Mais tous les acteurs de l’écosystème autour de GAIA X s’accordent sur un point : le succès de la plateforme passera par le nombre d’utilisateurs de celle-ci.
Le cruel manque d’informations médicales partagées
Le sommet GAIA X a en tout cas été l’occasion de faire la démonstration de plusieurs cas d’usage.
Dans le domaine de la santé, la crise sanitaire a cruellement rappelé combien « les systèmes de santé européens sont hétérogènes et constitués de multiples silos de données, le plus souvent non structurées », constate Jeroen Tas, Directeur stratégie et innovation chez Royal Philips. « C’est d’autant plus dommage que ce sont des informations de très grande qualité ».
Jeroen TasRoyal Philips
Ces systèmes d’information fragmentés rendent difficile la compréhension de l’évolution de la pandémie, et comment le virus interagit avec les personnes ayant des problèmes cardiaques ou diabétiques. « Nous avons besoin d’accéder à toutes ces données, mais aussi d’outils pour les anonymiser, de règles de consentement et de sémantique commune. L’architecture GAIA X est parfaitement adaptée », soutient Jeroen Tas.
Il s’agirait également de créer un dossier médical portable, qui pourrait servir à un autre secteur, celui de la mobilité et des transports, par exemple. Sur ce point, Jean-François Cases, IP director d’Amadeus, imagine déjà comment s’organiseront dans le futur les différentes étapes d’un voyage : « le voyageur pourrait disposer d’une identité numérique, qui ne serait accessible par exemple que pour un laps de temps donné, le temps de passer les contrôles, avec des informations de santé lors d’une pandémie ».

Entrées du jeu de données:
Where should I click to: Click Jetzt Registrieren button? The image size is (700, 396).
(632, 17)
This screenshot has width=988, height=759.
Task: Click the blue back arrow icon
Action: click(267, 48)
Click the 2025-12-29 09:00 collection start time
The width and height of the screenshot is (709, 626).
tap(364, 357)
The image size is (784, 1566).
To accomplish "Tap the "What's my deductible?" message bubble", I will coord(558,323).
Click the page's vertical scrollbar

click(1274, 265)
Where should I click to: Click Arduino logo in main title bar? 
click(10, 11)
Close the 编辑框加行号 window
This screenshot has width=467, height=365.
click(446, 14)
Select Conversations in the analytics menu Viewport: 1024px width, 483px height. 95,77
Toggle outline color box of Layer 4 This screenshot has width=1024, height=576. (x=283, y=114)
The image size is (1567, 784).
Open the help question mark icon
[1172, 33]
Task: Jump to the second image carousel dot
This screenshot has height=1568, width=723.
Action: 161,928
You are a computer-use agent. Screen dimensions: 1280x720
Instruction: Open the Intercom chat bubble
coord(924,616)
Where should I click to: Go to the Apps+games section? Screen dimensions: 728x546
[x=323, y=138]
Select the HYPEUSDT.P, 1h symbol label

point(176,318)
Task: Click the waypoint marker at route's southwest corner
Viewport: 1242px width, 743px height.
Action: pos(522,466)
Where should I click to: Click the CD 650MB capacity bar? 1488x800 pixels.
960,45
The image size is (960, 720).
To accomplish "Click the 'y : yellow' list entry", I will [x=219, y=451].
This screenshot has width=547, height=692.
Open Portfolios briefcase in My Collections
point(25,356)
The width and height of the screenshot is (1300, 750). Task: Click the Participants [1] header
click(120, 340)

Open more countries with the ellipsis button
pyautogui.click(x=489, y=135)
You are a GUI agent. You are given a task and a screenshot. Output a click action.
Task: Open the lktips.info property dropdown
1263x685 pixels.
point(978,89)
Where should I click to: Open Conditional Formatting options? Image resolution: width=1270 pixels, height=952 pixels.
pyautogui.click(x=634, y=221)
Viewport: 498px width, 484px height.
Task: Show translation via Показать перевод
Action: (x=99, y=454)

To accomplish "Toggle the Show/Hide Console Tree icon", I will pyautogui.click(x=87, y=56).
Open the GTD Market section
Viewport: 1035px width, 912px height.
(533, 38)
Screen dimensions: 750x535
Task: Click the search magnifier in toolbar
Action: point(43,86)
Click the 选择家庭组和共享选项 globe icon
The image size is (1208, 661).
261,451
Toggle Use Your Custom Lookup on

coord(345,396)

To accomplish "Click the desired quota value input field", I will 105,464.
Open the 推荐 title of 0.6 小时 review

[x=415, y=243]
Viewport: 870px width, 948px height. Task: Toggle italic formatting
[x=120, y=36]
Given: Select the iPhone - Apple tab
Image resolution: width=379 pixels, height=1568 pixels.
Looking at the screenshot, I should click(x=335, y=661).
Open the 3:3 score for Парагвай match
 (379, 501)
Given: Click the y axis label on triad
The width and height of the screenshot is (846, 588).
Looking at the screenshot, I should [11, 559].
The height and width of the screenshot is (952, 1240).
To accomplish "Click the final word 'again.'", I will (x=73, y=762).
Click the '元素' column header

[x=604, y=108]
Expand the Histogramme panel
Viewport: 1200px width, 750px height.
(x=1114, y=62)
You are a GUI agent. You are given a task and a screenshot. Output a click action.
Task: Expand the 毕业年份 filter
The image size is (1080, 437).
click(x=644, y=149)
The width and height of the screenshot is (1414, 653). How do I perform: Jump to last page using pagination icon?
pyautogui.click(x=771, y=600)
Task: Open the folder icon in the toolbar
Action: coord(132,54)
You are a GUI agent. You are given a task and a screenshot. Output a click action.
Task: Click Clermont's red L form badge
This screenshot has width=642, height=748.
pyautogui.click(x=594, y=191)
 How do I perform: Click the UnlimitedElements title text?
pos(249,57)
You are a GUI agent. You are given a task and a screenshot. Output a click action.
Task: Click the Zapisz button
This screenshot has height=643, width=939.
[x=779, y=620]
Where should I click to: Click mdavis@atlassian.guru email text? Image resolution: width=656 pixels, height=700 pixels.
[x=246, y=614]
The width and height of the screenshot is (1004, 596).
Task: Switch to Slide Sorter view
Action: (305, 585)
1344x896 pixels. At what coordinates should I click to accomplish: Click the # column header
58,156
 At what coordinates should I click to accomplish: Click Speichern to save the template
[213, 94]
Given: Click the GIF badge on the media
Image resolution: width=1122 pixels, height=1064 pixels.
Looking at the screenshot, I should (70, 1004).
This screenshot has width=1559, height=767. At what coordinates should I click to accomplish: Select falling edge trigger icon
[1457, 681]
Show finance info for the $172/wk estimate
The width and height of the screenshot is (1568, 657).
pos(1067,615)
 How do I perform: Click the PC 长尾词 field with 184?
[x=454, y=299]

▶ [CONSIGNE 1] Dans l'extrait sur GAIA X, relevez tout ce dont, selon Jeroen Tas, « nous avons besoin ».
▶ [CONSIGNE 2] Quel poste Jean-François Cases occupe-t-il d'après l'extrait sur GAIA X ?
▶ [CONSIGNE 3] Veuillez recopier tout le passage de l'extrait sur GAIA X allant de « Dans le domaine » jusqu'à « soutient Jeroen Tas. ».

▶ [RÉPONSE ATTENDUE 1]
- Accéder à toutes ces données
- Des outils pour les anonymiser
- Des règles de consentement
- Une sémantique commune

▶ [RÉPONSE ATTENDUE 2] Il est IP director d'Amadeus.

▶ [RÉPONSE ATTENDUE 3]
Dans le domaine de la santé, la crise sanitaire a cruellement rappelé combien « les systèmes de santé européens sont hétérogènes et constitués de multiples silos de données, le plus souvent non structurées », constate Jeroen Tas, Directeur stratégie et innovation chez Royal Philips. « C’est d’autant plus dommage que ce sont des informations de très grande qualité ».
Jeroen TasRoyal Philips
Ces systèmes d’information fragmentés rendent difficile la compréhension de l’évolution de la pandémie, et comment le virus interagit avec les personnes ayant des problèmes cardiaques ou diabétiques. « Nous avons besoin d’accéder à toutes ces données, mais aussi d’outils pour les anonymiser, de règles de consentement et de sémantique commune. L’architecture GAIA X est parfaitement adaptée », soutient Jeroen Tas.